Single by Eddy Kenzo

from the album Sitya Loss
- Released: 13 March 2014
- Genre: Afrobeat
- Songwriter(s): Eddy Kenzo

Eddy Kenzo singles chronology
| ""Stamina"" | "Sitya Loss" (2014) | "Soraye" (2016) |

Music video
- "Sitya Loss" on YouTube

= Sitya Loss =

2014 single by Eddy Kenzo

"Sitya Loss" is a song by Eddy Kenzo and his most successful hit. It serves as a single from the eponymous album Sitya Loss, which was released in May 2014.

The remix of "Sitya Loss" features vocals by Togolese duo Toofan. Partially recorded in French, the song was released by Tubeland Records and included on the duo's 2014 album Overdose. Kenzo released a revamped version of "Sitya Loss" on Big Talent Records; the song also features vocals by Toofan and appeared on his follow-up album Zero to Hero (2016).

==Music video==
"Sitya Loss" was released online as a music video on 13 March 2014 showing video footage of Ugandan youngsters from Makindye dancing to the song went viral. They are Alex Ssempijja, Fred Tumwesigye and Isaac Tumusiime, Bashir Lubega and Patricia Nabakooza. Later on grown-up participants and some musicians join in. It ends with the slogan "Born in Africa".

The video was made by Big Talent Entertainment and JahLive Films, was directed by Mugerwa Frank and edited by Muhumuza Martin with audio production by Diggy Baur from Sound Cover Rec.

In November 2015, Alex Sempijja, one of the young men featured dancing in the video was fatally wounded when riding a bicycle when its brakes failed and landed into a trench. Patricia Nabakoza who was accompanying him was injured in the incident.

==Reception==
The song was nominated for Channel O Music Video Awards in 2014 for the "International Viewers' Choice Award".

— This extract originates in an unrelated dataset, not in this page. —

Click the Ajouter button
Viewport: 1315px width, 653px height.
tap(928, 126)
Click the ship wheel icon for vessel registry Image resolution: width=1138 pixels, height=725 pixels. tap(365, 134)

The song was cited for Eddy Kenzo's win of "Viewer's Choice Award" during the Afro-Australia Music and Movie Awards (AAMMA) also in 2014 Kenzo also won the HiPipo Music Awards for category "Best Use of Social Media by Artist" mainly for his work on the "Sitya Loss" release. During the Rising Star Awards, "Sitya Loss" song won "Song and Video of the Year 2014/2015" Courtesy of this video, The Triplets Ghetto Kids bagged The Video Trailblazer Award at the HiPipo Music Awards.

Its success led to the launching of a petition to have the dancing children appear on The Ellen DeGeneres Show.